TASK INPUTS
※

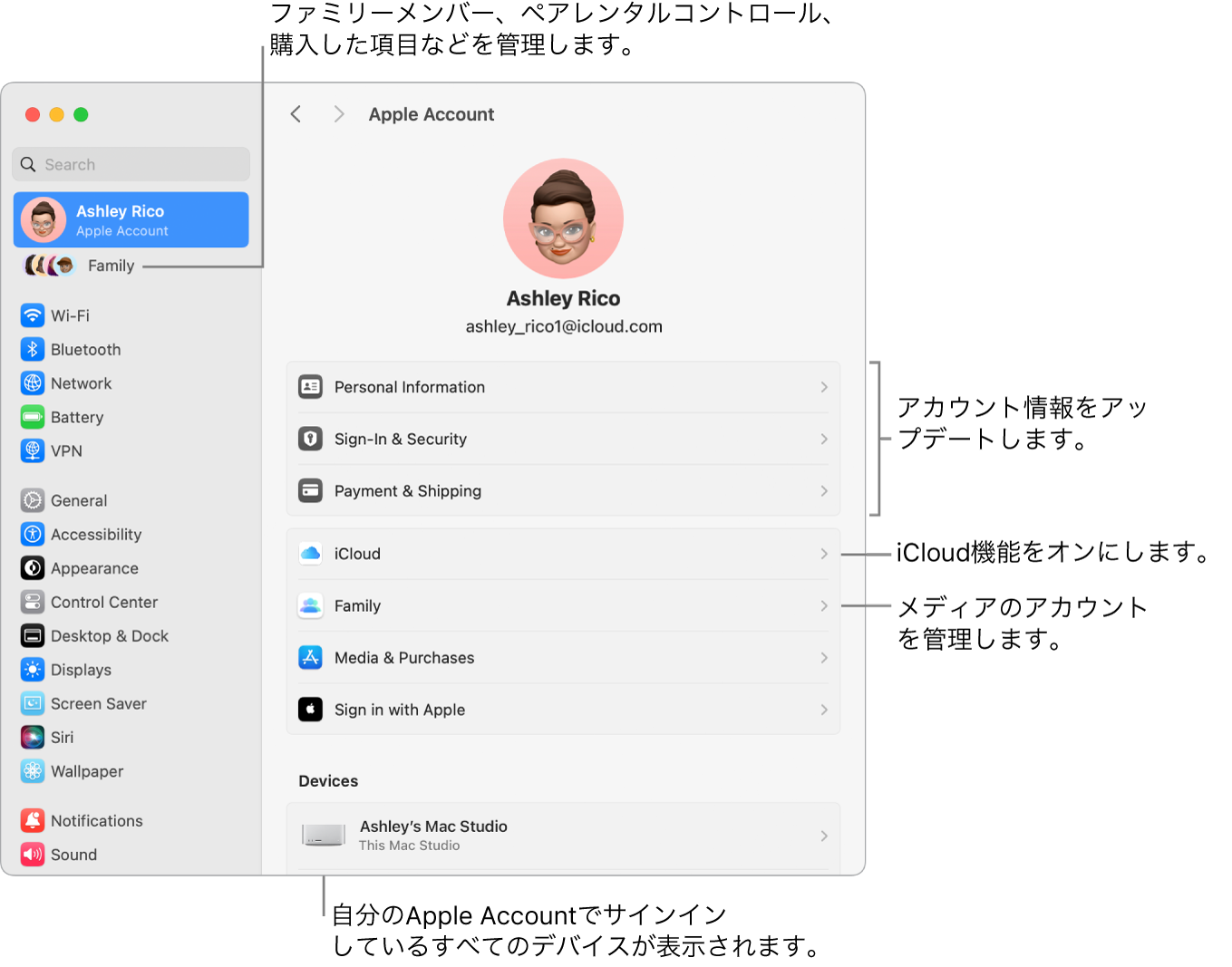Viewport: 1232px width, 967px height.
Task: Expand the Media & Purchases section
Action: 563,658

※

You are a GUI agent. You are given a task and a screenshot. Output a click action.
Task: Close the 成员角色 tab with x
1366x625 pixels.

※

Return only the stretch of the material above from the line holding "You are a GUI" through the line holding "1366x625 pixels.", copied exactly.

You are a GUI agent. You are given a task and a screenshot. Output a click action.
Task: Close the 成员角色 tab with x
1366x625 pixels.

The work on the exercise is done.